I have been in a real chili/stew mood lately. I love how versatile chili and stew are. You just find a lot of beans and veggies that you love, get some beef or ground turkey if you're a meat lover and throw it all in a pot. Yum! I really enjoy trying new variations and the cold damp weather lately is perfect for this kind of meal. My initial intention this week was to make chili but since I've never actually made "traditional" chili, it didn't really end up as what most people might call chili. But who cares what you call it as long as it tastes good, right? I've made two different kinds this week and while they were both really good the second one was way, way tastier!! Also, Husband approved. He's actually a better cook than I am and a bit of a food snob, so his approval was much appreciated!

The first one was pretty simple:

1 cup lentils
1 lb ground beef
1 can black beans
1 thick slice white onion diced
1 thick slice purple onion diced
3 or 4 stalks of celery minced (optional)
Use whatever spices you like to taste. I used:
garlic
black pepper
salt
cumin

The second chili stew (which I'm enjoying leftovers of right now!) is a bit more involved but still supper easy to make!

1 cup lentils
1 lb ground beef
1 can black beans (I didn't drain these because I like the liquid that they're in)
1 can pinto beans (drained)
1 can dark red kidney beans (drained)
1 can chick peas (drained) (optional)
1 can cream style corn
1 small can original Rotel
about 1/3 of a green pepper diced
Again use whatever spices you like to taste.

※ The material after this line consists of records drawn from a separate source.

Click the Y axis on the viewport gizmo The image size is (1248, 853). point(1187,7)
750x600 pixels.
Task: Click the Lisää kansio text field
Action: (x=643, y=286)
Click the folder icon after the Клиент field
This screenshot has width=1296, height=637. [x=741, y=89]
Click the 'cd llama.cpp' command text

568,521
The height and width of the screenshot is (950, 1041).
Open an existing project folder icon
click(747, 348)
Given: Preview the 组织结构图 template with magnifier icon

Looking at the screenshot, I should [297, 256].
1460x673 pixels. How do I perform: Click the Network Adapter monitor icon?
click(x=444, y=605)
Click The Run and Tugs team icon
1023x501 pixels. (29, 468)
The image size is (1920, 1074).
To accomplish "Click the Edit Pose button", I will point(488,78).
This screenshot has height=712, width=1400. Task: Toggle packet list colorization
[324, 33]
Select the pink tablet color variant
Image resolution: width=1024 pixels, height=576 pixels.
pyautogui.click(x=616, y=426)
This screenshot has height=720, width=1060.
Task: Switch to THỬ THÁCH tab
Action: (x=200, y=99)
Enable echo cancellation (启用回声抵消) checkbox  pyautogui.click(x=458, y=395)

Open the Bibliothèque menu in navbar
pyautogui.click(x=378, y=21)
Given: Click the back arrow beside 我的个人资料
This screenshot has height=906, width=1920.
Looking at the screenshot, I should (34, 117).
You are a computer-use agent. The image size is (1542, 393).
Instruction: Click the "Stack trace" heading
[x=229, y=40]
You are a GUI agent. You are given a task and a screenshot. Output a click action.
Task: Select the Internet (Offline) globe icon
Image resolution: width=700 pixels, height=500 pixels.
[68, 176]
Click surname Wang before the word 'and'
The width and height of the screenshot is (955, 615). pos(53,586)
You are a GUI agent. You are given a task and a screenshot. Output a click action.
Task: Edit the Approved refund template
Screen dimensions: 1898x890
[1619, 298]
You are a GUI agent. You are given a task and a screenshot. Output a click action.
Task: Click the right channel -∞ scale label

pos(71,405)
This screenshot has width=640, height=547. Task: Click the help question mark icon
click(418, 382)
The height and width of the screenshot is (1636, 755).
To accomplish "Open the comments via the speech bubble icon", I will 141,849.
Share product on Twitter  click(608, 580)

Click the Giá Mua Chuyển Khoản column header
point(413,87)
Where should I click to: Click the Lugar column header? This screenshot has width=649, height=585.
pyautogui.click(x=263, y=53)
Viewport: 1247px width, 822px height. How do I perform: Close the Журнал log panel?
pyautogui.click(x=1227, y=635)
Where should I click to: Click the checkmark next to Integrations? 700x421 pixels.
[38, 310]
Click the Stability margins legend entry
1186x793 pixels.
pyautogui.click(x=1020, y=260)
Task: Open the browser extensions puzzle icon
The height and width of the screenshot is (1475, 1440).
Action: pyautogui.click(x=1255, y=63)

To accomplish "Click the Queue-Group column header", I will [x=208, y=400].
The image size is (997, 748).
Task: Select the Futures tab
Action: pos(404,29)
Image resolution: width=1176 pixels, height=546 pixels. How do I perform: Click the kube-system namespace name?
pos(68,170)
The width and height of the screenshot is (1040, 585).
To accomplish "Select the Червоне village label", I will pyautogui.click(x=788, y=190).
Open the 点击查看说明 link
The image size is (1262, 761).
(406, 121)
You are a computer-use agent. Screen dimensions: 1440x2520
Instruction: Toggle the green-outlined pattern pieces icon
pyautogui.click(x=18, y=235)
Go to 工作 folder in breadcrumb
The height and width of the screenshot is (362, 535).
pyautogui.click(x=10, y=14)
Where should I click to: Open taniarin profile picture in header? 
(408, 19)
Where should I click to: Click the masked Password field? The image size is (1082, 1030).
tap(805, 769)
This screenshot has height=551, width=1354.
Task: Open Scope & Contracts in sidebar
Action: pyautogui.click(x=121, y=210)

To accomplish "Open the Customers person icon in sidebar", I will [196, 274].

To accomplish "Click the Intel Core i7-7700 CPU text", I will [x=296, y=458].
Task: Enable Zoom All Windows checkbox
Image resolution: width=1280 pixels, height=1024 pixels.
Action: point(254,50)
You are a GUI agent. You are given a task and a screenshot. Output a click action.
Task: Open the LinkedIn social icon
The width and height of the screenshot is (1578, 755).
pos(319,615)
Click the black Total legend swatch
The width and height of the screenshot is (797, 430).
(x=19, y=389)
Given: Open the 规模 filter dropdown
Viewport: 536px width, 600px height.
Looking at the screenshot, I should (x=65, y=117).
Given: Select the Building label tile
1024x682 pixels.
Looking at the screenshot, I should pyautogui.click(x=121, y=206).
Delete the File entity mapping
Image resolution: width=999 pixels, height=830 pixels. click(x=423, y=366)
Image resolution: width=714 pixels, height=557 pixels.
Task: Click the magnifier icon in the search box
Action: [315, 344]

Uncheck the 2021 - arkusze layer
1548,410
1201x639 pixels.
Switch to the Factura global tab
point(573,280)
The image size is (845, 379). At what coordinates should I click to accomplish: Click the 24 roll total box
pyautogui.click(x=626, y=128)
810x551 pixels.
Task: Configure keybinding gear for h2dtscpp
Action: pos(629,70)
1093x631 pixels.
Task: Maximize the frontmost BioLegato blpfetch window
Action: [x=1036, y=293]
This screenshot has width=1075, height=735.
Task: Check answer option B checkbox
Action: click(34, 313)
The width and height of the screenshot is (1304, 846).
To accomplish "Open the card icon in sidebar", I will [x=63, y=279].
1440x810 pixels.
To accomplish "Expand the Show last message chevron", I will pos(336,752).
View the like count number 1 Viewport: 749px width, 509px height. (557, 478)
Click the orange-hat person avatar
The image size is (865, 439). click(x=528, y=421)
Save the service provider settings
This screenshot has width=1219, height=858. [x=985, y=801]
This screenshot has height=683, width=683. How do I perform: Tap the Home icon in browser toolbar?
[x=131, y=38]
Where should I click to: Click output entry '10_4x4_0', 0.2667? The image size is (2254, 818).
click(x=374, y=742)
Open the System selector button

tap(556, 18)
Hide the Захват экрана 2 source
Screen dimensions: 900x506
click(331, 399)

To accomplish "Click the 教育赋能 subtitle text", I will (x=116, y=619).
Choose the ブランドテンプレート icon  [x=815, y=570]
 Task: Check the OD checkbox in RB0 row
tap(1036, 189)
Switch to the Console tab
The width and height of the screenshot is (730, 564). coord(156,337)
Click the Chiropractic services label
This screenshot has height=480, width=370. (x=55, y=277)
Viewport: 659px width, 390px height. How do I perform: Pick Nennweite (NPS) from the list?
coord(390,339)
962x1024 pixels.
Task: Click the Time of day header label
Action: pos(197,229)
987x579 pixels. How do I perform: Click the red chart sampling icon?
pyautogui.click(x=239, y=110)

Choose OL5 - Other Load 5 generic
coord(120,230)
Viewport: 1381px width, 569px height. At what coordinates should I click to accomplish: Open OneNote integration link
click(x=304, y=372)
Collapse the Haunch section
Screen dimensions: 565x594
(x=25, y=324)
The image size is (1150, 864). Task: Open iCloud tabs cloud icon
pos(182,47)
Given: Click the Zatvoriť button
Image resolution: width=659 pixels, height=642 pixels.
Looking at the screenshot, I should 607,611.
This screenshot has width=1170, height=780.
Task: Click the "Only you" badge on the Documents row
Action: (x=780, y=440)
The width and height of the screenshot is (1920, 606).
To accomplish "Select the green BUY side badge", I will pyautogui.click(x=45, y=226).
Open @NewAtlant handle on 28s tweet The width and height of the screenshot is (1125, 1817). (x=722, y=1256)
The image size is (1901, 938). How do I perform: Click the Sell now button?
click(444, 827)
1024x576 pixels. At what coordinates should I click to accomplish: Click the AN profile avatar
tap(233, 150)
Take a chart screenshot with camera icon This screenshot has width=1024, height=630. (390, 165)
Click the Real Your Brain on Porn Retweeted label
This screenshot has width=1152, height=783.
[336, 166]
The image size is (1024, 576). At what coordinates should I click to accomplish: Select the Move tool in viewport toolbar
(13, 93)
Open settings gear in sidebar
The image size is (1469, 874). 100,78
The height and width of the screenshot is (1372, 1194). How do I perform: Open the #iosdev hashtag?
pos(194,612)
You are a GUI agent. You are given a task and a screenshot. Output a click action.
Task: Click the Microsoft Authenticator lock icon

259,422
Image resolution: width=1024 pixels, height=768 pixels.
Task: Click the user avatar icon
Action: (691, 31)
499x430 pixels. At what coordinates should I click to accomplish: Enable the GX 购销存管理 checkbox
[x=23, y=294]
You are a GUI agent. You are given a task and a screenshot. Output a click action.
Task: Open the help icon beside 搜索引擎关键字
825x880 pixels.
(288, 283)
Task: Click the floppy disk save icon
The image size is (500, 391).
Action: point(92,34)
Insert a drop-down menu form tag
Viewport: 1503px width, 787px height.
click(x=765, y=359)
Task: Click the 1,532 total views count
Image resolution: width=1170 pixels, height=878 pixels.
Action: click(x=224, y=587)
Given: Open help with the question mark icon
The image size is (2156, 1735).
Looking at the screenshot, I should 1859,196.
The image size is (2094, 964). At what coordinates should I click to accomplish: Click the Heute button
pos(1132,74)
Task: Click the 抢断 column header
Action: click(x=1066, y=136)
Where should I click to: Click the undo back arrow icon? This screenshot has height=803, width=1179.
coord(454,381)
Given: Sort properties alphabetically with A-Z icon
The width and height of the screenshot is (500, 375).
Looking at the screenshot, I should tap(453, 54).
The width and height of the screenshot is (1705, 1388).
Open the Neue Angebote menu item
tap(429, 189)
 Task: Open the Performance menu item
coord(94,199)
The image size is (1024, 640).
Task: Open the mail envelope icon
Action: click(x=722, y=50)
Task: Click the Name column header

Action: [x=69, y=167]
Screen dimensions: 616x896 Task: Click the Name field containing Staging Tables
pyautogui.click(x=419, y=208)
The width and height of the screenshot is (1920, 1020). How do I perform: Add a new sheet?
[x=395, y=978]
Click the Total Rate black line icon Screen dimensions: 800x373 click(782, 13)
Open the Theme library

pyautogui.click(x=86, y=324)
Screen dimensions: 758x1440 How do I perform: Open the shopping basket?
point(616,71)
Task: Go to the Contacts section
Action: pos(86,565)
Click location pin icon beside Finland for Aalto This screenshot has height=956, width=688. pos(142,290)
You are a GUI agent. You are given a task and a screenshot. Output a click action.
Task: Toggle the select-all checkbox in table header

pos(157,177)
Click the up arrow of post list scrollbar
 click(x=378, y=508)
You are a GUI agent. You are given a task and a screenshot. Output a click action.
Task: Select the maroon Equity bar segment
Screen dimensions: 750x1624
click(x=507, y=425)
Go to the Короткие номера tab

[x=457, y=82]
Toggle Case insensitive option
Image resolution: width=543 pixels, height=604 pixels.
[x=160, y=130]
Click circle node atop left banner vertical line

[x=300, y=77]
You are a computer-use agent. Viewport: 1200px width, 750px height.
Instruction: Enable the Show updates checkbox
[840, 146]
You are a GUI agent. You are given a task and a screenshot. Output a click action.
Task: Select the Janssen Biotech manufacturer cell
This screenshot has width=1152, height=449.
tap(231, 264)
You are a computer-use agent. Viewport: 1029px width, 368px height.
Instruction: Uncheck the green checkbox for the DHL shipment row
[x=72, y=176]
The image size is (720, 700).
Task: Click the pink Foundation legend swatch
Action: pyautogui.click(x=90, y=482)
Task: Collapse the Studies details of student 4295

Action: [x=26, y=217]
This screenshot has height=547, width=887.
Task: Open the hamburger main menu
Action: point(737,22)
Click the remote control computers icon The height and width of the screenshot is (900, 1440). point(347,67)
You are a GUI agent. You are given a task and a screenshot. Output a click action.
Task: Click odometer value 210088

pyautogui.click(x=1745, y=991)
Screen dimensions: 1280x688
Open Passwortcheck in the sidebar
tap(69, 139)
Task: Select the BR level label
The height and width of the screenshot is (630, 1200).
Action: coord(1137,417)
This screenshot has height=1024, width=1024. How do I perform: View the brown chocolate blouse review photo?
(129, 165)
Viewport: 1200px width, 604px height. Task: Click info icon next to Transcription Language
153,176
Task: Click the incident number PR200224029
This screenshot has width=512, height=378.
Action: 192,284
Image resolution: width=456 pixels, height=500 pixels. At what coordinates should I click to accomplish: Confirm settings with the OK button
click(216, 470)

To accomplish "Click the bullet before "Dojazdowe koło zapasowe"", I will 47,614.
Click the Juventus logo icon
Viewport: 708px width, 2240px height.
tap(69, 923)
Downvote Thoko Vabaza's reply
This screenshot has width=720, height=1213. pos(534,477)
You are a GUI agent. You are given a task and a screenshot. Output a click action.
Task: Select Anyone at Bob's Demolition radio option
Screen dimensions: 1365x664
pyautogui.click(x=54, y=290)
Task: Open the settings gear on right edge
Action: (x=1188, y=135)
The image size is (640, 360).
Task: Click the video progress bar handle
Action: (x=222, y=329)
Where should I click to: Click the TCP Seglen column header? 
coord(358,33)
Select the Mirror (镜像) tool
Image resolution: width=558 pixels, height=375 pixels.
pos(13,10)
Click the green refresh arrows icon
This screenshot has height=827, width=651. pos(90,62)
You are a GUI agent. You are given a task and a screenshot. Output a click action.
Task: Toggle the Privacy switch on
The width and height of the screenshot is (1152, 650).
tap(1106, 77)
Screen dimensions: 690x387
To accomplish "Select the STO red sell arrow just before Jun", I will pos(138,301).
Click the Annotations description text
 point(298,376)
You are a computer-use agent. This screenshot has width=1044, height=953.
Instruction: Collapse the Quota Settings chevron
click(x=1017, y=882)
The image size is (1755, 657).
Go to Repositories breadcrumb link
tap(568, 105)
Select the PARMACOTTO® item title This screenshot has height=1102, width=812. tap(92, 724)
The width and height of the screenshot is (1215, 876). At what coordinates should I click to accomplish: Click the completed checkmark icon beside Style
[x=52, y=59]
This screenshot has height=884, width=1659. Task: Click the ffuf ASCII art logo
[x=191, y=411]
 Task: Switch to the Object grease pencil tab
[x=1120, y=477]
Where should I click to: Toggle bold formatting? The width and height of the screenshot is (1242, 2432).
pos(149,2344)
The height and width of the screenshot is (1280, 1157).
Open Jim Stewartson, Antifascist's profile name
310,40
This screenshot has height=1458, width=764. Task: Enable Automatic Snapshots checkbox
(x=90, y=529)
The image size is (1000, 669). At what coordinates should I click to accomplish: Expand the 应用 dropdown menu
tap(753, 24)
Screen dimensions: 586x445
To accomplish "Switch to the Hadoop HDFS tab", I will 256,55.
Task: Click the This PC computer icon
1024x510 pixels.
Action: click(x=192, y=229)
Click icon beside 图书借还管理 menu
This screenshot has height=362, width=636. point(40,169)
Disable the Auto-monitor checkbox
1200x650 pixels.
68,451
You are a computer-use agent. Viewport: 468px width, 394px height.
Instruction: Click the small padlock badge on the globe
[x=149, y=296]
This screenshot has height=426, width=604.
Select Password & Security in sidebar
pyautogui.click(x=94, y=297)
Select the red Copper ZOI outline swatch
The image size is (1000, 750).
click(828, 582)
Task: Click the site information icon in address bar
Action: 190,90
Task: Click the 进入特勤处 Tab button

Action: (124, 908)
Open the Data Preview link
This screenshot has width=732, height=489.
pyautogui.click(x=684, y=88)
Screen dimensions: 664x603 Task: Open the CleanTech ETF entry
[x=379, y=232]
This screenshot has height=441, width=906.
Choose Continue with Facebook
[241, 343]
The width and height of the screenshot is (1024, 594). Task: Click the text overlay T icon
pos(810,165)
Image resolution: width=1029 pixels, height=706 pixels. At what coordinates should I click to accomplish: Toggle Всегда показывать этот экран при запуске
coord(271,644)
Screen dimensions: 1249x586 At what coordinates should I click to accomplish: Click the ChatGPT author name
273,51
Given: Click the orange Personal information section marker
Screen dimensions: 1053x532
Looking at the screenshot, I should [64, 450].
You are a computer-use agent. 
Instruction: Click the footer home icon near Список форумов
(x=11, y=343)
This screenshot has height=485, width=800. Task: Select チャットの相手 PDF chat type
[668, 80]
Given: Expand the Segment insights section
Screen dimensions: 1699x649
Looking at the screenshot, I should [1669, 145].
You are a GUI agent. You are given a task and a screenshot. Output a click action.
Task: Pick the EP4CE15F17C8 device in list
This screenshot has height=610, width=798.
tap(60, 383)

For this one I wanted it a bit spicier so I used:
garlic
black pepper
cumin
salt
red pepper
red curry powder

For both stews, start with a large pot and bring the lentils to a boil in about 2 and 1/2 cups of water. Once it starts to boil lower the heat to medium low and let it simmer for 15-18 minutes. While that's simmering, brown the ground beef in a frying pan and drain off the fat/grease. Once the lentils are done, add everything else into the pot and continue to simmer, stirring every so often until its all nice and hot. I added about 1 and 1/2 cups of water but feel free to add more if you like it more soupy.
Husband and I like to crunch up whole wheat saltines into our stew as well. Mmmmm....


Anyone else love chili/stew a much as Husband and I do?